Esta investigação decorre no âmbito da agenda microeletrónica do Plano de Recuperação e Resiliência (PRR), financiada com 30 milhões de euros.
“Atualmente, o lixo eletrónico é um dos resíduos sólidos com uma elevada taxa de acumulação, chegando a quase 10 milhões de toneladas por ano na União Europeia, sendo que apenas cerca de 15 a 20% desses resíduos são reciclados. Em 2021, a produção estimada de Resíduos de Equipamentos Elétricos e Eletrónicos (EEEW) foi de 55,2 milhões de toneladas em todo o mundo”, afirma a Universidade de Coimbra (UC) em comunicado.
Assim, a equipa de investigadores da FCTUC está a desenvolver uma pesquisa ligada à tarefa “E-Waste Recycling to Foster a Circular and Sustainable Economy” (reciclagem de lixo eletrônico para promover uma economia circular e sustentável).
A ideia é recuperar e tratar os dispositivos eletrónicos, para que as matérias-primas possam ser novamente incorporadas na cadeia de valor.
Paula Morais, docente da FCTUC e investigadora no Laboratório de Microbiologia do Centro de Engenharia Mecânica, Materiais e Processos, revela que, “para a criação deste processo, a metodologia aplicada terá por base um estudo de diagnóstico inicial para identificar e mapear o ecossistema português do setor da microeletrónica e, posteriormente, o foco da investigação na FCTUC serão os processos microbiológicos e químicos de reciclagem de metais preciosos”.
“Serão desenvolvidos processos de bio-lixiviação, a partir de resíduos gerados por parceiros industriais no projeto, bem como de bioacumulação seletiva de metais após tratamento químico dos resíduos. O sistema de recuperação de metais por ser misto (químico-biológico) é extremamente inovador”, assegura o grupo de Microbiologia.
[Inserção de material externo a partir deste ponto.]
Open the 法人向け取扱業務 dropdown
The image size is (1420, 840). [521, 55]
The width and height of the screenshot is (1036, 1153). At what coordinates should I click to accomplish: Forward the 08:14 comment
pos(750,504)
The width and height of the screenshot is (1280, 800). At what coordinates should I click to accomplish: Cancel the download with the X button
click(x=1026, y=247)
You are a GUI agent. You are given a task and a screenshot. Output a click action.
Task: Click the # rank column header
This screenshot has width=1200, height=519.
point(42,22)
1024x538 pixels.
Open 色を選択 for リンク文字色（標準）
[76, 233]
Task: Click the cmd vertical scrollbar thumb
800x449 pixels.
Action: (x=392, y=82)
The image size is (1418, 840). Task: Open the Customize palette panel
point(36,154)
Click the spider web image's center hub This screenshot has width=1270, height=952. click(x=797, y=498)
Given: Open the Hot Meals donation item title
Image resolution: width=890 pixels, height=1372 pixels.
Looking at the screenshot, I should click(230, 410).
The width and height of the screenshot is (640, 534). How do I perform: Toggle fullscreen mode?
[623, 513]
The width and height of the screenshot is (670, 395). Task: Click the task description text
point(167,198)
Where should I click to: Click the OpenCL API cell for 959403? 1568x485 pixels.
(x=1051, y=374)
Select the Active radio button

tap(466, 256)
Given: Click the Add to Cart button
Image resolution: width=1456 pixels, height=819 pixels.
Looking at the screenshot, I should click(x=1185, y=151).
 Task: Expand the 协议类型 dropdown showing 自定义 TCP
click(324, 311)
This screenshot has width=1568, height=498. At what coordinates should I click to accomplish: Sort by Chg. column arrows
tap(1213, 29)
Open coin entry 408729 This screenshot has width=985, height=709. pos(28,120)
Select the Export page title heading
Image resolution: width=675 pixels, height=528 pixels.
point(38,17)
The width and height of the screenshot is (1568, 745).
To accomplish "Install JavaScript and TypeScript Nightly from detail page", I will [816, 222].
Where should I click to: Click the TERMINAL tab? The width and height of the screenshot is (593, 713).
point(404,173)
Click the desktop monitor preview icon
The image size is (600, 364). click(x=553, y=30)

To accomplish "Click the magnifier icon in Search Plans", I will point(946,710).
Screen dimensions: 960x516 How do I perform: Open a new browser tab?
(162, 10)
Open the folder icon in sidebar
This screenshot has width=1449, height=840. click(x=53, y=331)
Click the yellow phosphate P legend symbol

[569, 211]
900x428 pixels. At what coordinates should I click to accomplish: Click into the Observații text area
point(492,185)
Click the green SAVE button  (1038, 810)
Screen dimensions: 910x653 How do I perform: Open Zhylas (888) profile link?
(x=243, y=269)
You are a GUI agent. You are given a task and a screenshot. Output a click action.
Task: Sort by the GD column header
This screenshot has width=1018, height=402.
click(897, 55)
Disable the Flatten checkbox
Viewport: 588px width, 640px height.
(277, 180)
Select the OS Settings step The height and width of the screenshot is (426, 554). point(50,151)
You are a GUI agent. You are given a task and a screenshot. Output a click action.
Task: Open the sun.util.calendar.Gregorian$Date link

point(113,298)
Entre os materiais que se pretende recuperar destacam-se o ouro, a platina e a prata, além dos metais críticos índio e gálio, a partir de computadores e equipamentos de telecomunicações em fim de vida.
Este projeto teve início em janeiro de 2023 e, neste momento, o consórcio, que envolve 17 entidades, encontra-se ainda a trabalhar na clarificação dos fluxos de resíduos e na caracterização dos materiais que serão utilizados para criar este novo processo, bem como a definir a estratégia integrada entre os parceiros da FCTUC para fazer esta recuperação de metais.